Data records:
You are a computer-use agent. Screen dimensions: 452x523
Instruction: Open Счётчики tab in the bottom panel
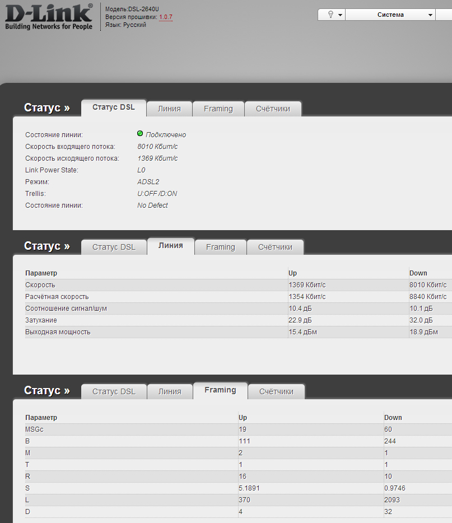coord(276,391)
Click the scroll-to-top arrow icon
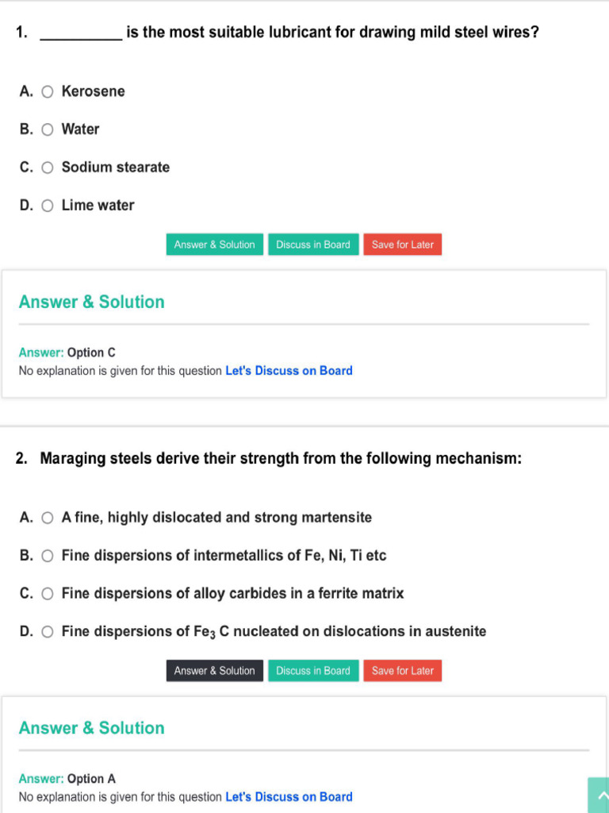This screenshot has height=813, width=609. [x=598, y=796]
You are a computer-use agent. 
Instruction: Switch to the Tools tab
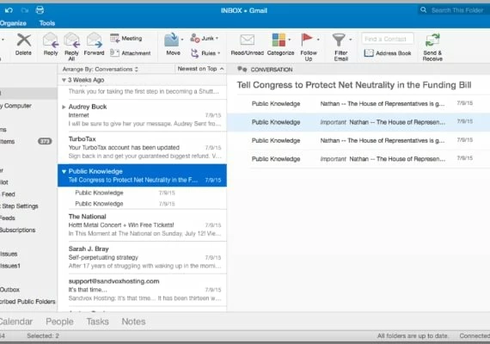point(47,23)
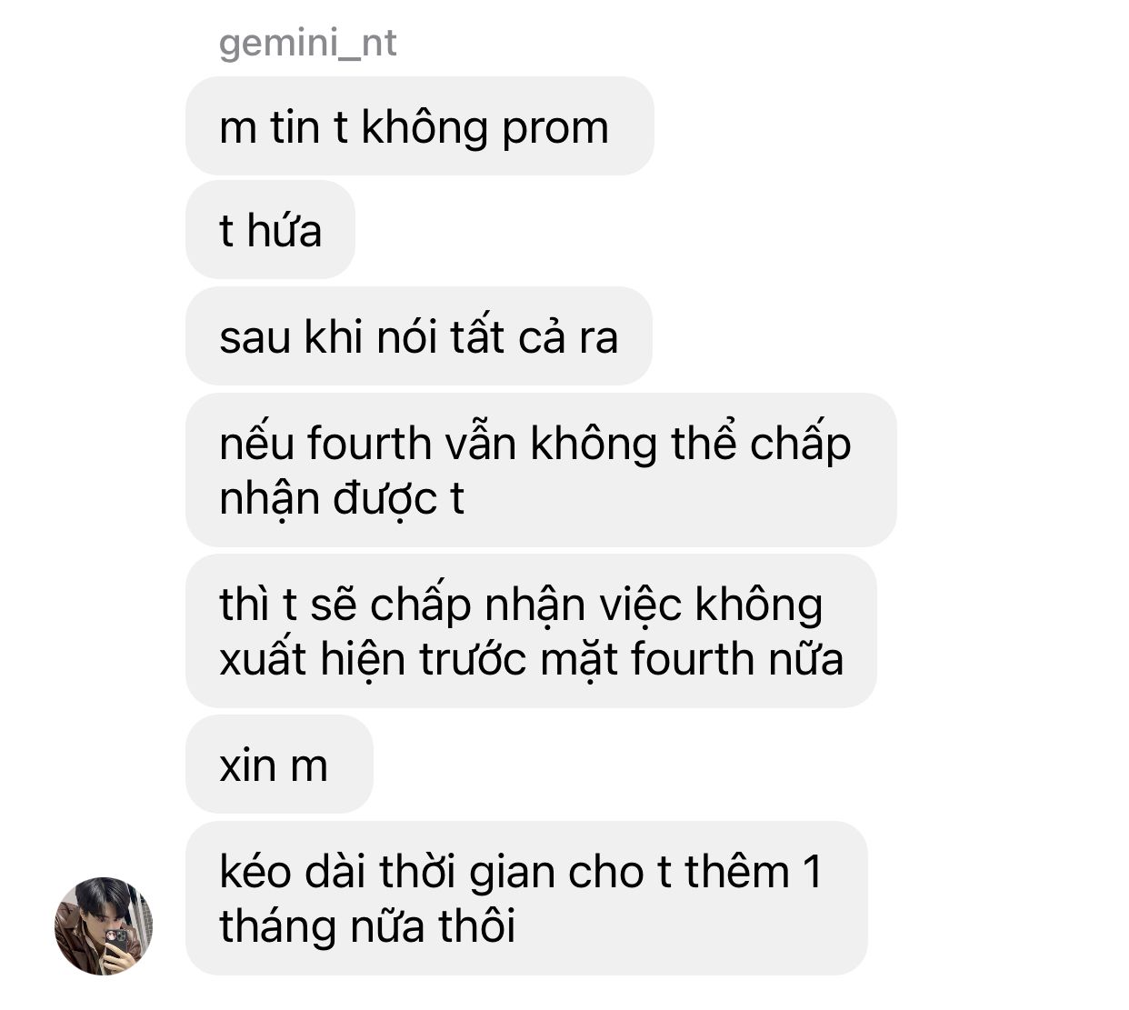Viewport: 1129px width, 1010px height.
Task: Click "fourth" in the "nếu fourth vẫn" message
Action: pos(372,444)
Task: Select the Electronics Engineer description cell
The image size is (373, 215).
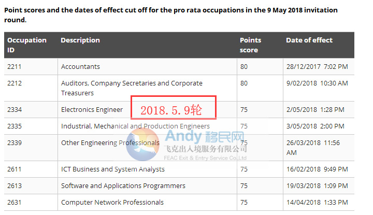Action: coord(92,110)
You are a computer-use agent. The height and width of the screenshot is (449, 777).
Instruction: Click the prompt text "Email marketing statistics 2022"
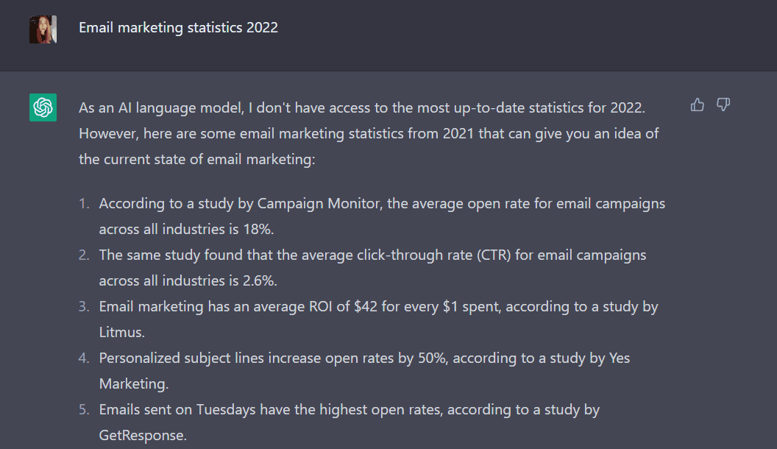[178, 28]
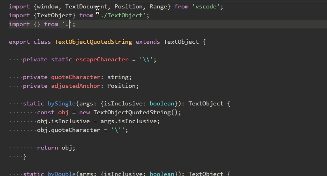This screenshot has height=176, width=327.
Task: Click the 'const' keyword before obj
Action: [46, 113]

How to complete this task: Filter the records for lines containing the word "agent" and copy each one.

Answer below:
You are a computer-use agent. Screen dimensions: 452x523
You are a computer-use agent. 
You are a computer-use agent. The height and width of the screenshot is (449, 777).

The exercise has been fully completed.